Exercise inputs ▸
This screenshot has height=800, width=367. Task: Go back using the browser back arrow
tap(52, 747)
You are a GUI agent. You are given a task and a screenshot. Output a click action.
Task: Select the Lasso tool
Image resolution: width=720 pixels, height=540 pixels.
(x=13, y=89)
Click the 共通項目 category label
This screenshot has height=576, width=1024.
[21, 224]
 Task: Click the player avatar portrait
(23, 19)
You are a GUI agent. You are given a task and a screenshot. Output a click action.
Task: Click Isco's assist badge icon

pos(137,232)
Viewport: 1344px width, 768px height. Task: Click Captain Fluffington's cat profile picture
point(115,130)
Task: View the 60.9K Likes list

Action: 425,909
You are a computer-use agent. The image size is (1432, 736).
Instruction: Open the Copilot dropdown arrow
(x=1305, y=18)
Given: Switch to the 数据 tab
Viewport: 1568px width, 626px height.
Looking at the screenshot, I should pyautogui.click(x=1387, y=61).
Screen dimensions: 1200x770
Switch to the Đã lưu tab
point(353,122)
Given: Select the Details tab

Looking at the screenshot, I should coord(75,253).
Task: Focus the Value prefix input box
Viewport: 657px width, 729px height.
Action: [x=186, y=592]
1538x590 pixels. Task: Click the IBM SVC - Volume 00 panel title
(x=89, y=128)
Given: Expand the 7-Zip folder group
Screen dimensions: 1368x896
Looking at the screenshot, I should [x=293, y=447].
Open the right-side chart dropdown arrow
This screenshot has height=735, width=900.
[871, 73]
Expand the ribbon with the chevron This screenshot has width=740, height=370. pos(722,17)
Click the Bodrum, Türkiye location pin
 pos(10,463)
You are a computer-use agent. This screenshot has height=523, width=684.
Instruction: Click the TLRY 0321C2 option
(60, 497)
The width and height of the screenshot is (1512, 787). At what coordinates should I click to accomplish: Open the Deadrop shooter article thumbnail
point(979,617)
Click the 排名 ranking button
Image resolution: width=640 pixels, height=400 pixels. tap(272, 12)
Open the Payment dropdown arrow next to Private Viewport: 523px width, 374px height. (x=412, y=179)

Exercise instructions ▸
Where a line above includes "computer", copy that line.

Your solution ▸
You are a computer-use agent. The image size is (1432, 736).
You are a computer-use agent. This screenshot has height=523, width=684.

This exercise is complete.